Each update (counter) is replicated to backup. If counter equal on primary and backup means replication is finished.

Partition update counter is saved with update recods in WAL.

Node Join (with data from persitence)

Consider partition on joining node was is owning state, update counter = 50. Existing nodes has update counter = 150

Node join causes partition map exchange, update counter is sent with other partition data. (Joining node will have new ID and from the point of view of dicsovery this node is a new node.)

Coordinator observes older partition state and forces partition to moving state. Moving force is required to setup uploading newer data.

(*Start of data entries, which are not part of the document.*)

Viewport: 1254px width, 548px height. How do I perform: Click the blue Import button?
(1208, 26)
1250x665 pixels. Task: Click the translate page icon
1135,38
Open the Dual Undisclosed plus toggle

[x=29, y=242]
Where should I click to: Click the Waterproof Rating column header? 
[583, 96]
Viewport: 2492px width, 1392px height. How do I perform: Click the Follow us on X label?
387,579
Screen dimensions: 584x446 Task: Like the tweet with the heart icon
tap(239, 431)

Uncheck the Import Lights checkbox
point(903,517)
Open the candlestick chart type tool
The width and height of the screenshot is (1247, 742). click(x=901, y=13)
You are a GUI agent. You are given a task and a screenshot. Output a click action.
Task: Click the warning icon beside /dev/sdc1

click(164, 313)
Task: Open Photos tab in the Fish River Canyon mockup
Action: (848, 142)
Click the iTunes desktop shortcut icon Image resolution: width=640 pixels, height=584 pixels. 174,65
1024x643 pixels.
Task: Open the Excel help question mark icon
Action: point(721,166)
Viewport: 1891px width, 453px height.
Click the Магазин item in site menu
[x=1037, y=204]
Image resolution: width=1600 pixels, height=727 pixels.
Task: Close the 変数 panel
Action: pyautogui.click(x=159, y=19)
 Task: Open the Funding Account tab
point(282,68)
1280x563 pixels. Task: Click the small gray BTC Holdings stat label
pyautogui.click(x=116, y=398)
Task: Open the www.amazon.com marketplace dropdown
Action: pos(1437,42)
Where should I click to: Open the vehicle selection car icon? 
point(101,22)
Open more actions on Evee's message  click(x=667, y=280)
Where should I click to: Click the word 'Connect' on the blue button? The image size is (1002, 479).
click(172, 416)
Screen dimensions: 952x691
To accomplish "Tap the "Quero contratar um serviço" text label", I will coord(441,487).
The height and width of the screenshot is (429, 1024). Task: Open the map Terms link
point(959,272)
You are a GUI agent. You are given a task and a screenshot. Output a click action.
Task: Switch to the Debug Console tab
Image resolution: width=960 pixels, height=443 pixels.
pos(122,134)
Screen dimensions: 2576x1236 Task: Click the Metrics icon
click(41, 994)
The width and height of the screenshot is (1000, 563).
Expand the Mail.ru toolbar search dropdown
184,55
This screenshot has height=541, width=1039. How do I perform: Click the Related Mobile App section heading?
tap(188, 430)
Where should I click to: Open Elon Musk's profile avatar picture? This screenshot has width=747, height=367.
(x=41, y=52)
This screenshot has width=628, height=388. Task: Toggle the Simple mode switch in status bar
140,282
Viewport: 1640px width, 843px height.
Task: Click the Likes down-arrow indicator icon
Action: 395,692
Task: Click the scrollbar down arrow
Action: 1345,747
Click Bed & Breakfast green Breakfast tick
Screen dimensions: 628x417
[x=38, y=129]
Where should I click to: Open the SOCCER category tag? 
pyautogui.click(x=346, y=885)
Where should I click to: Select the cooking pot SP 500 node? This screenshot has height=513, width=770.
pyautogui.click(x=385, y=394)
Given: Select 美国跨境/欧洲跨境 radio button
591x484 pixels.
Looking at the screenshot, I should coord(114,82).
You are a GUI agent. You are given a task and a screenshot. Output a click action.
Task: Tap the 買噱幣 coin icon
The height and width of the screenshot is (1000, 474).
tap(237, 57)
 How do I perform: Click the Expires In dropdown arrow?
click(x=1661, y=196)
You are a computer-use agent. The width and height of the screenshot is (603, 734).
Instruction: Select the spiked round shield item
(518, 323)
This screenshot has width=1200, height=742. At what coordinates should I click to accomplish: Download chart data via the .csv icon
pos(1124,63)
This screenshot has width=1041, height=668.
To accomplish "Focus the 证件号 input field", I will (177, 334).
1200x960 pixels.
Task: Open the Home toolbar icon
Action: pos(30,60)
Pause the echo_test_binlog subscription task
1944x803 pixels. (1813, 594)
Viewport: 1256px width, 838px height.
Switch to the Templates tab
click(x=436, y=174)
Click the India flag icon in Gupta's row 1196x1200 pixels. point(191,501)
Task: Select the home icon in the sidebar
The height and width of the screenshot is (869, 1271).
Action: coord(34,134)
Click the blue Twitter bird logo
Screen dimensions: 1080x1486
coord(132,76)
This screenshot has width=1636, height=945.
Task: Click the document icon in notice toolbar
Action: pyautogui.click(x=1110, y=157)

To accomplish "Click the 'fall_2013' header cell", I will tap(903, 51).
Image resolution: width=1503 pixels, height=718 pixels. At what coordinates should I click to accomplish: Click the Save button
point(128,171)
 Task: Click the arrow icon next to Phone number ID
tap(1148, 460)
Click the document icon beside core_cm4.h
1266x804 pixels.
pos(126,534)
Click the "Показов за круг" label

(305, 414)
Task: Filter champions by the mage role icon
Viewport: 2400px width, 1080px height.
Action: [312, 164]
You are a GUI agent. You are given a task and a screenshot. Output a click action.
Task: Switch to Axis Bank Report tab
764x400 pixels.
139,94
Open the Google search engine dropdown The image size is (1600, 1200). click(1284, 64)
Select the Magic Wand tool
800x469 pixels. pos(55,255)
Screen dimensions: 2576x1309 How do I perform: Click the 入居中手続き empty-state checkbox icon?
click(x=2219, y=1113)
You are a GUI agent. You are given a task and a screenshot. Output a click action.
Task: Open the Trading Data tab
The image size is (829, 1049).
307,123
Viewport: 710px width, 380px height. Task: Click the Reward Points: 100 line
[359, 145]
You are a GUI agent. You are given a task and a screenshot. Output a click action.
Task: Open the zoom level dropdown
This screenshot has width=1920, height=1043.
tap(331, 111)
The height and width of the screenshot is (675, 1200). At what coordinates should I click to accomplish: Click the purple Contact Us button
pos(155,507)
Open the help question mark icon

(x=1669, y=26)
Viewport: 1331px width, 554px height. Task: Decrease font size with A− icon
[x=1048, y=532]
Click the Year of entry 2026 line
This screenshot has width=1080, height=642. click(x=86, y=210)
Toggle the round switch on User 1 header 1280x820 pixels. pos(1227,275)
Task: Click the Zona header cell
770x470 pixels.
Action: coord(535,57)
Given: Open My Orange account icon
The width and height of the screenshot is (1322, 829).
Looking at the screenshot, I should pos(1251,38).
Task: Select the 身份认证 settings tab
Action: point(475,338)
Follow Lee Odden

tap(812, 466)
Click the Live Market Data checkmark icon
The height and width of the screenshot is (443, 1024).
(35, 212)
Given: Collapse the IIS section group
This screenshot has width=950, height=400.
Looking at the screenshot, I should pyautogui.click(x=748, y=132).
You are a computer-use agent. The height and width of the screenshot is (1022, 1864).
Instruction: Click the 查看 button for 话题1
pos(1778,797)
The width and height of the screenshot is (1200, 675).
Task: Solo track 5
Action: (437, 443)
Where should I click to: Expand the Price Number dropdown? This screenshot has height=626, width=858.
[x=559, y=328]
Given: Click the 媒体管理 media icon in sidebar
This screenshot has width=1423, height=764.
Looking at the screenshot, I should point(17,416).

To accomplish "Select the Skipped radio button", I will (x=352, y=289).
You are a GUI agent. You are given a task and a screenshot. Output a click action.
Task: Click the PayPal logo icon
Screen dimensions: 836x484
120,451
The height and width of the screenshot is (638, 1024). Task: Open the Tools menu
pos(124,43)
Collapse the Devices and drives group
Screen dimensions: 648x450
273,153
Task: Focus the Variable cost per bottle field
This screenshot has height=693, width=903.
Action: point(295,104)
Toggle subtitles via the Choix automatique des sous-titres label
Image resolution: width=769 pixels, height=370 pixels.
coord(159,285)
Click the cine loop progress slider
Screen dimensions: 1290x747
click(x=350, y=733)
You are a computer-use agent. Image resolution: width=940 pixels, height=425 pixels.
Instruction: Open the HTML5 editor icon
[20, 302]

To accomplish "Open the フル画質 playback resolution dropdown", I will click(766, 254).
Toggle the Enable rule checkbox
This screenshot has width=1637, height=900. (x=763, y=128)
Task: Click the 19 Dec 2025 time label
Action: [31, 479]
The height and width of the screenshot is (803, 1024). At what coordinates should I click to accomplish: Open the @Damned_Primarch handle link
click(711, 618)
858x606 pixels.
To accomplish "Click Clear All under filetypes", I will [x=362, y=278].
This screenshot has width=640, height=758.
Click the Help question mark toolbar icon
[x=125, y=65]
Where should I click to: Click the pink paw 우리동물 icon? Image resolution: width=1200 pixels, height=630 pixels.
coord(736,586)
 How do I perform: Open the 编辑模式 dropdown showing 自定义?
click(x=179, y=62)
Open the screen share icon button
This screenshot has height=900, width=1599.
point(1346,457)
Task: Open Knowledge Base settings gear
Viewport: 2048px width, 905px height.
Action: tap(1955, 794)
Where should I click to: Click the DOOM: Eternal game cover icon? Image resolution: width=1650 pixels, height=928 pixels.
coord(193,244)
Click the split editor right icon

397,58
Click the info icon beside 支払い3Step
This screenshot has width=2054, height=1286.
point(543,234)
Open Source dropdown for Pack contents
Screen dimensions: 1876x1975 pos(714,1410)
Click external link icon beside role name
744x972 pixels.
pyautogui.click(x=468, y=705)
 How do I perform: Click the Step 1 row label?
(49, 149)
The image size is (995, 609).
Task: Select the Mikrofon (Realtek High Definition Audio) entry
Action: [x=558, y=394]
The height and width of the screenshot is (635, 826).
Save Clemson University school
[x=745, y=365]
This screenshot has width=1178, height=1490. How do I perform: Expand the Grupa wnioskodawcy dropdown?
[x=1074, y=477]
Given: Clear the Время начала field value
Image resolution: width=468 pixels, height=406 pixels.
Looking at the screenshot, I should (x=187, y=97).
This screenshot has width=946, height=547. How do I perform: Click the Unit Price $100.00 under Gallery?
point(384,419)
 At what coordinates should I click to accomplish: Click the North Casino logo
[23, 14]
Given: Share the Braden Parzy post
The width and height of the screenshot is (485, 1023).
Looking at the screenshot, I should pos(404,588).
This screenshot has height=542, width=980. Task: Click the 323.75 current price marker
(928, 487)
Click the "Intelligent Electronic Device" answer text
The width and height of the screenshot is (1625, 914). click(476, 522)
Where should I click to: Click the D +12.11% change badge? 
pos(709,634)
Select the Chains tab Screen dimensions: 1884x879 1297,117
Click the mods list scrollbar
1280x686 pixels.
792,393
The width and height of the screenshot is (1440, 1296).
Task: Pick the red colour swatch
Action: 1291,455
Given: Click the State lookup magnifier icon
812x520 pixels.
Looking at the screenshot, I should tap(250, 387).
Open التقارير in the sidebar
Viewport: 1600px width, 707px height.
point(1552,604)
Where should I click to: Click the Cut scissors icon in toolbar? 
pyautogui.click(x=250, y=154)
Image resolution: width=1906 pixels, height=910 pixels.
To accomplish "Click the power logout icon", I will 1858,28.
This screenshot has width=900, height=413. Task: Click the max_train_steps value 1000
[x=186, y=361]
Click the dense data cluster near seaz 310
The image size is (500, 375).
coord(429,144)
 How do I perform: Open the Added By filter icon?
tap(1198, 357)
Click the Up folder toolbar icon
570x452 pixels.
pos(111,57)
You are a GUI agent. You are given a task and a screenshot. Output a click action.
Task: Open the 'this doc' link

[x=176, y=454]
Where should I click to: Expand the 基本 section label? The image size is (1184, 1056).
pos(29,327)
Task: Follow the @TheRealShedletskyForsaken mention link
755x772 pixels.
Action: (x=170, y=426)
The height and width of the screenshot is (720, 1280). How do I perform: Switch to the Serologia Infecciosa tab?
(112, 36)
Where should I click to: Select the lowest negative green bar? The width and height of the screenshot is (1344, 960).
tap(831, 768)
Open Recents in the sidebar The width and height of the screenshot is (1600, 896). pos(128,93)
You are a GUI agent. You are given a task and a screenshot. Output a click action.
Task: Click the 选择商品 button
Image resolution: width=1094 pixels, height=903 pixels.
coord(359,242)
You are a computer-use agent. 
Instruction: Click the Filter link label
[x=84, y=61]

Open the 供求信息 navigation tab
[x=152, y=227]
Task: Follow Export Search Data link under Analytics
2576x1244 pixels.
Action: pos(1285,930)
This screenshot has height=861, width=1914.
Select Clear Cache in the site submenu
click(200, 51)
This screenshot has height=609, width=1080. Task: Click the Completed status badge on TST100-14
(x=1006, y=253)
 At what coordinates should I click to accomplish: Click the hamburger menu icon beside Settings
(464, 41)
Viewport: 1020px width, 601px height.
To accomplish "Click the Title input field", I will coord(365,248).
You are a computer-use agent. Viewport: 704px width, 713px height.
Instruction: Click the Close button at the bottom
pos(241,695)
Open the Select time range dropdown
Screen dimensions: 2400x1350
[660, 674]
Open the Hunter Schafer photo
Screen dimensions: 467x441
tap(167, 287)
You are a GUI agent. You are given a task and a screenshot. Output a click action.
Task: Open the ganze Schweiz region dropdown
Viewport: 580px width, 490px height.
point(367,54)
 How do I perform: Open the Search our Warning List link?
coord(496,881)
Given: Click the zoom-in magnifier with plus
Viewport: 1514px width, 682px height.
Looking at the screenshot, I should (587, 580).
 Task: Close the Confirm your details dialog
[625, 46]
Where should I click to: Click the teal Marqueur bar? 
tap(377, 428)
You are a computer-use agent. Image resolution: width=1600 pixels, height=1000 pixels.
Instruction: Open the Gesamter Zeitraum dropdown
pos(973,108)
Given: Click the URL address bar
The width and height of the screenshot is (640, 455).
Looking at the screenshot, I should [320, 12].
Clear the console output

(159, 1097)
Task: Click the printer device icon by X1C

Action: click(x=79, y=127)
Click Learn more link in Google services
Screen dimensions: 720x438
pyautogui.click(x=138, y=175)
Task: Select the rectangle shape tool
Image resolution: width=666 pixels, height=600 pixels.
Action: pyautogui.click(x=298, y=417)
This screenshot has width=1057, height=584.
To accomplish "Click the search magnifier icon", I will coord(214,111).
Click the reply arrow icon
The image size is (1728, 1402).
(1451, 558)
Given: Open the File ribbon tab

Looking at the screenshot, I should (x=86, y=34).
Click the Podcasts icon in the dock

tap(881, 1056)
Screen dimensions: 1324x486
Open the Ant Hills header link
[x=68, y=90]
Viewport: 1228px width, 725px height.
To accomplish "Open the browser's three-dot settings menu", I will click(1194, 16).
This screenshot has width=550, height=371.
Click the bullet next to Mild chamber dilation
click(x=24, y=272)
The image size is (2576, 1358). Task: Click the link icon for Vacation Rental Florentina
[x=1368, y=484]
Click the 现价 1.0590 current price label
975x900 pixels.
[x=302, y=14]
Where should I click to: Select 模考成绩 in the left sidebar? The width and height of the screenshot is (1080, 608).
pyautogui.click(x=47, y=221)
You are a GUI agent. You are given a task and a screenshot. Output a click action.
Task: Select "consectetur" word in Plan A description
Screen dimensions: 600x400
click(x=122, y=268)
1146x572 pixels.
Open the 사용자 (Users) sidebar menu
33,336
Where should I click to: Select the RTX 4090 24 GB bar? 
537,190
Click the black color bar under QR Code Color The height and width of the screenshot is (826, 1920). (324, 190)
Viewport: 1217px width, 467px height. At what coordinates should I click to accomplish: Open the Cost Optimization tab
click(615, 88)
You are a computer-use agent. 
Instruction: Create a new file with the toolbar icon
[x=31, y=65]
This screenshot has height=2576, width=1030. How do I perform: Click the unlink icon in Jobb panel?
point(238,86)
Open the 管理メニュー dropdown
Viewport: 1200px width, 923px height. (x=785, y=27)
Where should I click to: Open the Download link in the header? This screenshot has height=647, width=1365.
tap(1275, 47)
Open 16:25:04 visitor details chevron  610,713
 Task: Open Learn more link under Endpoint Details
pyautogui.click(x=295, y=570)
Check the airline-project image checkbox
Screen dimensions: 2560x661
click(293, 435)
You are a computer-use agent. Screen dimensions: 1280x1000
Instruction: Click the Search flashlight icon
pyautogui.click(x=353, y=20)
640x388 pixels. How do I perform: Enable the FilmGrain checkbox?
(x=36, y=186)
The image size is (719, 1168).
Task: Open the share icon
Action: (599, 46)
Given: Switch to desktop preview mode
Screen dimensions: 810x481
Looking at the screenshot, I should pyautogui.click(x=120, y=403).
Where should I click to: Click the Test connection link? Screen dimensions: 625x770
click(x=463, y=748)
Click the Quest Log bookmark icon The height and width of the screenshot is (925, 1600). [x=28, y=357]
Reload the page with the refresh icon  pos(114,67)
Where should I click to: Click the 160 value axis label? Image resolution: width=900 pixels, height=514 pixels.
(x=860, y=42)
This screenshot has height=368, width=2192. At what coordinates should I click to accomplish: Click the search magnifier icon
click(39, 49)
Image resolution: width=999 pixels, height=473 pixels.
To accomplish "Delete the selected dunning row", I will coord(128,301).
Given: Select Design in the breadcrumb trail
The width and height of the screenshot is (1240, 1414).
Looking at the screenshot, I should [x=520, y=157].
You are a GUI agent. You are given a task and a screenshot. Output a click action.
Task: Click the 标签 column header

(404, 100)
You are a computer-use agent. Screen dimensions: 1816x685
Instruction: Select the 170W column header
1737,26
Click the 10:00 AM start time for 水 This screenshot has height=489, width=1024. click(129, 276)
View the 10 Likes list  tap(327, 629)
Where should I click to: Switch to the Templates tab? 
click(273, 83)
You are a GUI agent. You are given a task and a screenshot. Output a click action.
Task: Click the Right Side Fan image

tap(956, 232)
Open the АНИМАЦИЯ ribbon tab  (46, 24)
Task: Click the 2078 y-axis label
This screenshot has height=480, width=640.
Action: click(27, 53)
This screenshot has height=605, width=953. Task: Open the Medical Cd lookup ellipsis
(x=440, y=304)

Rebalance of fresh data to joined node now may be run in 2 modes:

• There is WAL on primary node. WAL includes checkpoint marker with partition update cntr = 45. 
  • We can send only WAL logical update records to backup
• If counter in WAL is too big, e.g. 200, we don’t have delta (can't sent WAL recods) 
  • joined node will have to clear partition data. 
  • Partition state is set to renting state
  • When clean up finished partition goes to moving state.
  • We can’t use delta updates because there is possible problem with keys deleted early. Can get stale key if we send only delta of changes.

Possible future optimisation: for full update we may send page store file over network.

WAL history size

In corner case we need to store WAL only for 1 checkpoint in past for successful recovery (PersistentStoreConfiguration#walHistSize )

We can’t delete WAL segments considering only history size in bytes or segments. It is possible to replay WAL only starting from checkpoint marker.

Assuming that checkpoints are triggered mostly by timeout we can estimate possible downtime after which node may be rebalanced using delta logical WAL records.

By default WAL history size is 20 to increase probability that rebalancing can be done using logical deltas from WAL.